RECORDS SHOWN:
==================================================

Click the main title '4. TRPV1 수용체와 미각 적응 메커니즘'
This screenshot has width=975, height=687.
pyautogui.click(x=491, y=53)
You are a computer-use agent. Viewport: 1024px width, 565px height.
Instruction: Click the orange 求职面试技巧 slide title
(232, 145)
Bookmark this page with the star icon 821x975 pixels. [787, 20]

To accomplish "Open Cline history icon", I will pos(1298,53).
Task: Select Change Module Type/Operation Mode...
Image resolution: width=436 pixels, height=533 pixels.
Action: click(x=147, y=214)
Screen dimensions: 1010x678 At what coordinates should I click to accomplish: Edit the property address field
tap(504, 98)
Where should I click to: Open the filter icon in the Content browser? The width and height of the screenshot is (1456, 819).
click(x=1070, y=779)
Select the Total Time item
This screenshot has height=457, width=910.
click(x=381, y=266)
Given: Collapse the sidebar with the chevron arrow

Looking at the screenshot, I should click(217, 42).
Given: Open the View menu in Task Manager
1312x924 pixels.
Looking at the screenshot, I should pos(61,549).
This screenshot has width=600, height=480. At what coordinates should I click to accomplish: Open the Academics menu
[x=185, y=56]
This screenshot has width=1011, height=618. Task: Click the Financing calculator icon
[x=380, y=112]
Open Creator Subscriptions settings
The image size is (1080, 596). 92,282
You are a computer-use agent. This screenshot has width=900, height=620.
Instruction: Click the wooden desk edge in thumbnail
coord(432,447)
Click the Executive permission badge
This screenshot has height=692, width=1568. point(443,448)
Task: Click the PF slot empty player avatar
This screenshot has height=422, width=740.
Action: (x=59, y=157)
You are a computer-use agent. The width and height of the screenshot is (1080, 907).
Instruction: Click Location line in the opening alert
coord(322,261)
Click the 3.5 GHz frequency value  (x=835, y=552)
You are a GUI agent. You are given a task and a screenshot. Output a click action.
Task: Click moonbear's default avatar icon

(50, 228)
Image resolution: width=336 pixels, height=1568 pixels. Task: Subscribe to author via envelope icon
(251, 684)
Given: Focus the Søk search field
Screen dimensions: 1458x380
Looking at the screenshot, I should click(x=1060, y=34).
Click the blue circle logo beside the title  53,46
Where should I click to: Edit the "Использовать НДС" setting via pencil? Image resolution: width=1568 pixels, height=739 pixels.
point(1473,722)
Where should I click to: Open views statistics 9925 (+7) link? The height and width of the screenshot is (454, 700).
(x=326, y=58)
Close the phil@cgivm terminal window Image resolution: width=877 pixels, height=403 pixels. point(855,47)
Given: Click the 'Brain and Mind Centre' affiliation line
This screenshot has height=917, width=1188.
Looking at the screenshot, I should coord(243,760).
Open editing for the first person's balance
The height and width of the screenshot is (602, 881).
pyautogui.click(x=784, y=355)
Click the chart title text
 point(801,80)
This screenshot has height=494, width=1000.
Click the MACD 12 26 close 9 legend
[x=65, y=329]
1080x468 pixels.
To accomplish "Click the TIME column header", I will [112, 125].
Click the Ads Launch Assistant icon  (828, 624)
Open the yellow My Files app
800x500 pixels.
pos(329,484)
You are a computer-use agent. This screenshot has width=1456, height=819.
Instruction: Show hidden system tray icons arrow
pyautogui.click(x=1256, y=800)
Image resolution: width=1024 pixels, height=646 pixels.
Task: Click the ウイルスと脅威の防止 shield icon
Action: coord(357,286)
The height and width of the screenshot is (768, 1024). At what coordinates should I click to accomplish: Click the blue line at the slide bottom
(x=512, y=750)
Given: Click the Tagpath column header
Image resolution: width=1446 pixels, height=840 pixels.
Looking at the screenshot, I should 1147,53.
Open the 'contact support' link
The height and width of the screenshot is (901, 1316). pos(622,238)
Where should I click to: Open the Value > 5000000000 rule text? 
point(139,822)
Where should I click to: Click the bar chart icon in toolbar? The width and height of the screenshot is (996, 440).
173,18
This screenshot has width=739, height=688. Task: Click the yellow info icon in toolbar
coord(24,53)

==================================================

Reproduce each of the items above verbatim, in the same order, without changing a single character.

WRITTEN ANSWER:
Click the main title '4. TRPV1 수용체와 미각 적응 메커니즘'
This screenshot has width=975, height=687.
pyautogui.click(x=491, y=53)
You are a computer-use agent. Viewport: 1024px width, 565px height.
Instruction: Click the orange 求职面试技巧 slide title
(232, 145)
Bookmark this page with the star icon 821x975 pixels. [787, 20]

To accomplish "Open Cline history icon", I will pos(1298,53).
Task: Select Change Module Type/Operation Mode...
Image resolution: width=436 pixels, height=533 pixels.
Action: click(x=147, y=214)
Screen dimensions: 1010x678 At what coordinates should I click to accomplish: Edit the property address field
tap(504, 98)
Where should I click to: Open the filter icon in the Content browser? The width and height of the screenshot is (1456, 819).
click(x=1070, y=779)
Select the Total Time item
This screenshot has height=457, width=910.
click(x=381, y=266)
Given: Collapse the sidebar with the chevron arrow

Looking at the screenshot, I should click(217, 42).
Given: Open the View menu in Task Manager
1312x924 pixels.
Looking at the screenshot, I should pos(61,549).
This screenshot has width=600, height=480. At what coordinates should I click to accomplish: Open the Academics menu
[x=185, y=56]
This screenshot has width=1011, height=618. Task: Click the Financing calculator icon
[x=380, y=112]
Open Creator Subscriptions settings
The image size is (1080, 596). 92,282
You are a computer-use agent. This screenshot has width=900, height=620.
Instruction: Click the wooden desk edge in thumbnail
coord(432,447)
Click the Executive permission badge
This screenshot has height=692, width=1568. point(443,448)
Task: Click the PF slot empty player avatar
This screenshot has height=422, width=740.
Action: (x=59, y=157)
You are a computer-use agent. The width and height of the screenshot is (1080, 907).
Instruction: Click Location line in the opening alert
coord(322,261)
Click the 3.5 GHz frequency value  (x=835, y=552)
You are a GUI agent. You are given a task and a screenshot. Output a click action.
Task: Click moonbear's default avatar icon

(50, 228)
Image resolution: width=336 pixels, height=1568 pixels. Task: Subscribe to author via envelope icon
(251, 684)
Given: Focus the Søk search field
Screen dimensions: 1458x380
Looking at the screenshot, I should click(x=1060, y=34).
Click the blue circle logo beside the title  53,46
Where should I click to: Edit the "Использовать НДС" setting via pencil? Image resolution: width=1568 pixels, height=739 pixels.
point(1473,722)
Where should I click to: Open views statistics 9925 (+7) link? The height and width of the screenshot is (454, 700).
(x=326, y=58)
Close the phil@cgivm terminal window Image resolution: width=877 pixels, height=403 pixels. point(855,47)
Given: Click the 'Brain and Mind Centre' affiliation line
This screenshot has height=917, width=1188.
Looking at the screenshot, I should coord(243,760).
Open editing for the first person's balance
The height and width of the screenshot is (602, 881).
pyautogui.click(x=784, y=355)
Click the chart title text
 point(801,80)
This screenshot has height=494, width=1000.
Click the MACD 12 26 close 9 legend
[x=65, y=329]
1080x468 pixels.
To accomplish "Click the TIME column header", I will [112, 125].
Click the Ads Launch Assistant icon  (828, 624)
Open the yellow My Files app
800x500 pixels.
pos(329,484)
You are a computer-use agent. This screenshot has width=1456, height=819.
Instruction: Show hidden system tray icons arrow
pyautogui.click(x=1256, y=800)
Image resolution: width=1024 pixels, height=646 pixels.
Task: Click the ウイルスと脅威の防止 shield icon
Action: coord(357,286)
The height and width of the screenshot is (768, 1024). At what coordinates should I click to accomplish: Click the blue line at the slide bottom
(x=512, y=750)
Given: Click the Tagpath column header
Image resolution: width=1446 pixels, height=840 pixels.
Looking at the screenshot, I should 1147,53.
Open the 'contact support' link
The height and width of the screenshot is (901, 1316). pos(622,238)
Where should I click to: Open the Value > 5000000000 rule text? 
point(139,822)
Where should I click to: Click the bar chart icon in toolbar? The width and height of the screenshot is (996, 440).
173,18
This screenshot has width=739, height=688. Task: Click the yellow info icon in toolbar
coord(24,53)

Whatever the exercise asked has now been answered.